On his first official trip to the Sahel countries threatening to leave the 15-member Economic Community of West African States (ECOWAS), Faye said he saw an “opening” to establish dialogue despite some nations’ rigid stances.

“But above all, I came to reaffirm my commitment, and Senegal’s commitment, to the brotherly people of Burkina Faso, and to invite him so that together we can work to strengthen relations between the two countries, on the commercial level, on the level of trade, on the level of integration and possible movement between the two countries, through the Malian stage too, for a better movement of goods and people, in the sense of achieving integration, which is very close to our hearts.”

Burkina Faso and its neighbours Mali and Niger, all run by military juntas, announced in January they would leave ECOWAS, reversing decades of regional integration.

“We have common challenges, and today it’s the security challenge that is the most pressing, the challenge of irregular migration, the challenge of the fight against human trafficking and the trafficking of illicit substances.

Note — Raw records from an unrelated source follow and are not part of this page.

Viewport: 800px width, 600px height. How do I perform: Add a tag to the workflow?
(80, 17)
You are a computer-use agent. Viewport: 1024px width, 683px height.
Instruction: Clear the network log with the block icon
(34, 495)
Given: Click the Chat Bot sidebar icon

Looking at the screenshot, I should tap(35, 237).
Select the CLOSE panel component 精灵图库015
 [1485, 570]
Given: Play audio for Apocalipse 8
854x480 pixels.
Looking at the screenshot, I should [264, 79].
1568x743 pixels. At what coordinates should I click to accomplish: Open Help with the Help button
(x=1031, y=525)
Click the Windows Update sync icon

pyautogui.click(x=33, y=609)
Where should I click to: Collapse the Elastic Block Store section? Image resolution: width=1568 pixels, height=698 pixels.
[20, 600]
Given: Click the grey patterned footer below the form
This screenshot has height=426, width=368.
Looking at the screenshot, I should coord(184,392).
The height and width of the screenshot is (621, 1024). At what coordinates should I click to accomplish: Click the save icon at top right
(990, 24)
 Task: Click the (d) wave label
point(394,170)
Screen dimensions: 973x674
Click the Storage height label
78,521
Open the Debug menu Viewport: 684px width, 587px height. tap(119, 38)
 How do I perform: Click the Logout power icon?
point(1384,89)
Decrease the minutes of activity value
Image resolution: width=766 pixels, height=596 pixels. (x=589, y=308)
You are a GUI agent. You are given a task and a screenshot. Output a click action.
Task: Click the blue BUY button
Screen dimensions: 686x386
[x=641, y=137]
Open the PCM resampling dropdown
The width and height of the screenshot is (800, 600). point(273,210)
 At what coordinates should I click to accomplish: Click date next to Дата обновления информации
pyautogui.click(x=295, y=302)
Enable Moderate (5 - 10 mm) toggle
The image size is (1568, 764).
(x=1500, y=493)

And it’s only by working together, exchanging intelligence and carrying out joint operations that we’ll be able to get the upper hand on these modern-day scourges that are currently plaguing many countries and, as I said earlier, holding back their development.”

The three countries have formed a defence and cooperation pact known as the Alliance of Sahel States (AES) and plan to establish a confederation.

“Because we have a historic responsibility, and the heritage of our founding fathers in relation to this region, to fight within ECOWAS, and together to ensure that ECOWAS (Economic Community of West African States ) remains what it should never have ceased to be, that is to say, an integration body which has been held up as an example, which we must perpetuate, which we must strengthen, and which we must protect against all attempts to divert ECOWAS from its objective of African integration, and from what is its very nature, namely the people’s ECOWAS, and that it continues to be that, and that it continues above all to be a framework in which we address together the challenges I mentioned earlier.”

Senegal’s Faye, elected in March, said on Thursday he would try to persuade the Malian and Burkinabe juntas, led by Colonel Assimi Goita and Captain Ibrahim Traore, to remain in ECOWAS.

Goita on Thursday said he was “not totally inflexible” on the issue.